Materials provided: Begin

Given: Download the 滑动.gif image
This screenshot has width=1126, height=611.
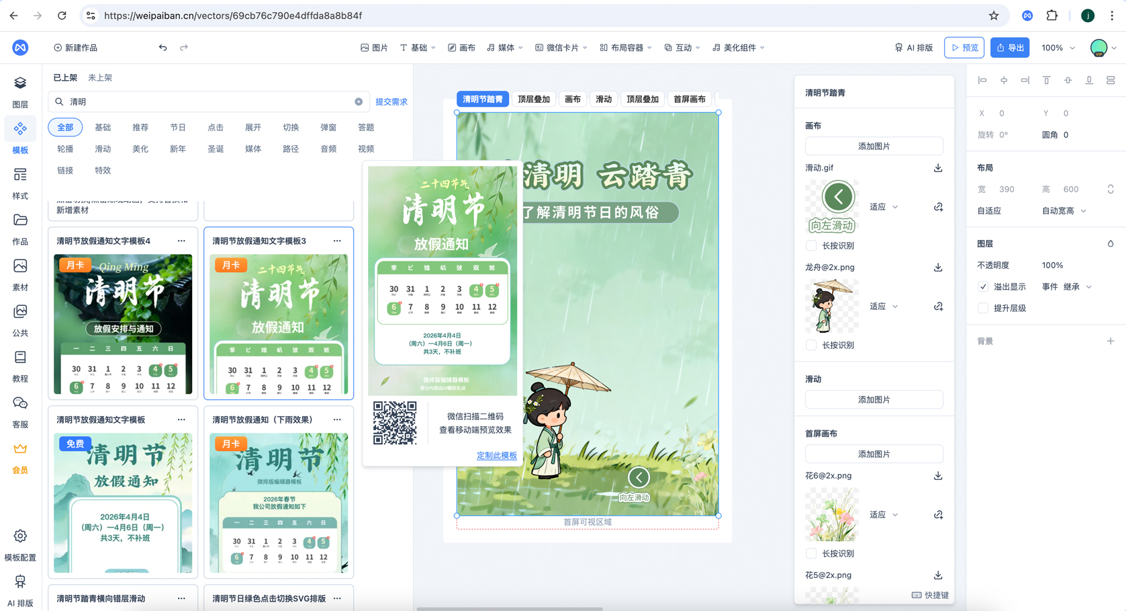Looking at the screenshot, I should [937, 168].
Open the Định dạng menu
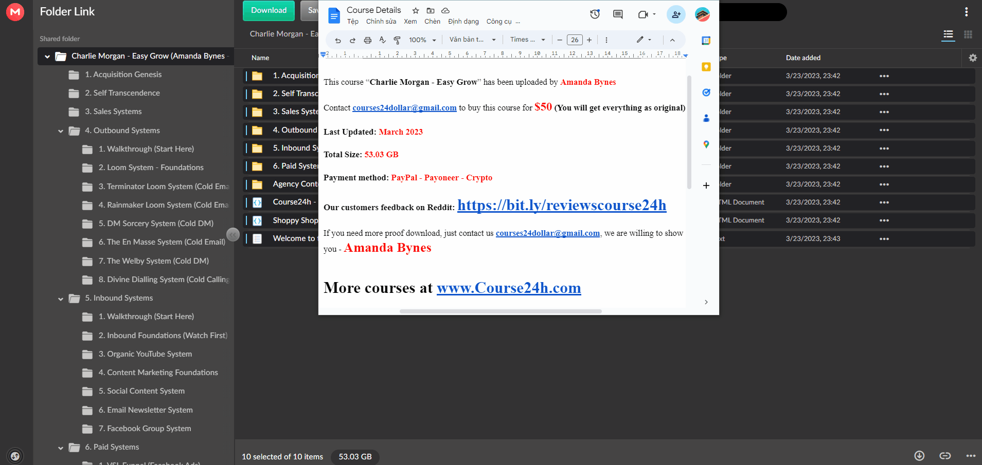982x465 pixels. click(x=463, y=22)
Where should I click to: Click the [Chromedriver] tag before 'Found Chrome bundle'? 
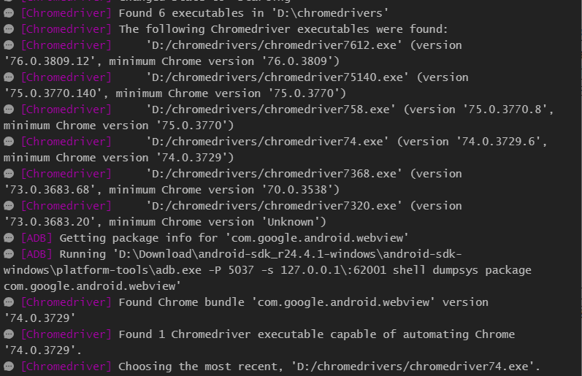coord(66,302)
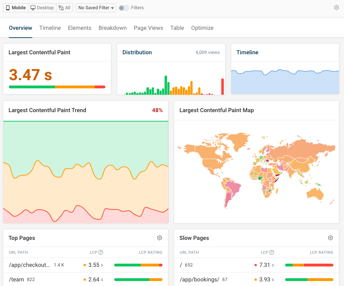
Task: Open Slow Pages settings gear
Action: tap(330, 238)
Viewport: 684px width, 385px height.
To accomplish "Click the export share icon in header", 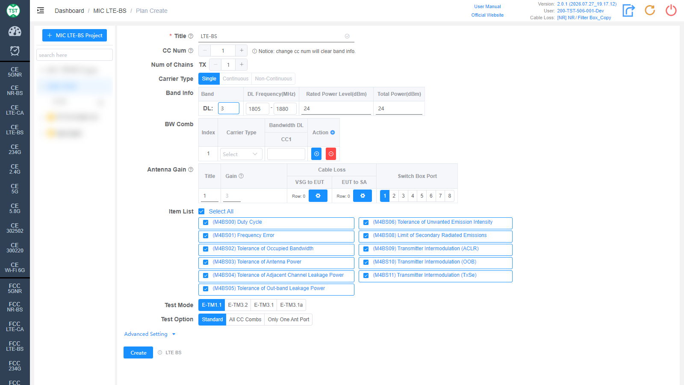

Materials provided: End

Exercise directions
Your copy should be the entries retyped exactly, with no images in it.

Solution for this problem
Given: Download the 滑动.gif image
This screenshot has width=1126, height=611.
Looking at the screenshot, I should [937, 168].
Open the Định dạng menu
982x465 pixels. click(x=463, y=22)
Where should I click to: Click the [Chromedriver] tag before 'Found Chrome bundle'? 
coord(66,302)
Task: Open Slow Pages settings gear
Action: tap(330, 238)
Viewport: 684px width, 385px height.
To accomplish "Click the export share icon in header", 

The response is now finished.